• _Work required_: Go over the lines below, and when one contains the word "Select", copy it.

[Start of section]

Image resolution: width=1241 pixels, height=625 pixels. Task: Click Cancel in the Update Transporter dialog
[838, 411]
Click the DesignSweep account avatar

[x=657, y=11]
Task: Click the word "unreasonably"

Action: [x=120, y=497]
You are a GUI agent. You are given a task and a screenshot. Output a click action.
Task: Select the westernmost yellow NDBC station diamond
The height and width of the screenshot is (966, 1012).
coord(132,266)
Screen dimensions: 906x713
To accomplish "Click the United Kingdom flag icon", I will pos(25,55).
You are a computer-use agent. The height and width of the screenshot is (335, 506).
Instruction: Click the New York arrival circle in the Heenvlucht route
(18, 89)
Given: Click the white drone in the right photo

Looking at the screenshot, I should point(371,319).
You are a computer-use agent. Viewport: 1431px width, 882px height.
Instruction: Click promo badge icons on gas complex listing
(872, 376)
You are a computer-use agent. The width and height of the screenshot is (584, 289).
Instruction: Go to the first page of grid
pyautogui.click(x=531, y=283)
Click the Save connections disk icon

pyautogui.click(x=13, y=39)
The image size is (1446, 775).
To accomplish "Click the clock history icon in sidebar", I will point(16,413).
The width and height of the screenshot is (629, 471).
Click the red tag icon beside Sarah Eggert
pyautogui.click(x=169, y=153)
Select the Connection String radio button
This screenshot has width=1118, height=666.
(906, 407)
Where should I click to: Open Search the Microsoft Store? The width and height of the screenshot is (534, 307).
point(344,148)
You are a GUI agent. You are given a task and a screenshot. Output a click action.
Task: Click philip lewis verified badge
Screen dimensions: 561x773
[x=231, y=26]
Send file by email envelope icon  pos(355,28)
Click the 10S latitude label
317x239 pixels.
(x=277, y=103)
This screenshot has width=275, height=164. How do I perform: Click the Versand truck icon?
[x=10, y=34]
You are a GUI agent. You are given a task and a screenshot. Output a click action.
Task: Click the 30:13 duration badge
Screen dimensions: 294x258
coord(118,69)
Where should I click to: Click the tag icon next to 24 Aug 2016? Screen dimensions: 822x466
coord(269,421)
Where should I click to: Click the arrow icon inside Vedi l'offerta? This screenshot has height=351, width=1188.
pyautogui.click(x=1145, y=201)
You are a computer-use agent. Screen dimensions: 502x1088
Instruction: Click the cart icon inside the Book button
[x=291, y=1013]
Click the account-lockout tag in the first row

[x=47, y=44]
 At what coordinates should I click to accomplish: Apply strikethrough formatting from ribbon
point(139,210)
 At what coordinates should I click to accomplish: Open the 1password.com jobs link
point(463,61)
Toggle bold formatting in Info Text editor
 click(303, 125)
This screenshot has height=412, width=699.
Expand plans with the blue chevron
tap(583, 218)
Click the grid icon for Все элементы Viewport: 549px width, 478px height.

[End of section]

• _Solution for this task_:
Task: Select the westernmost yellow NDBC station diamond
Select the Connection String radio button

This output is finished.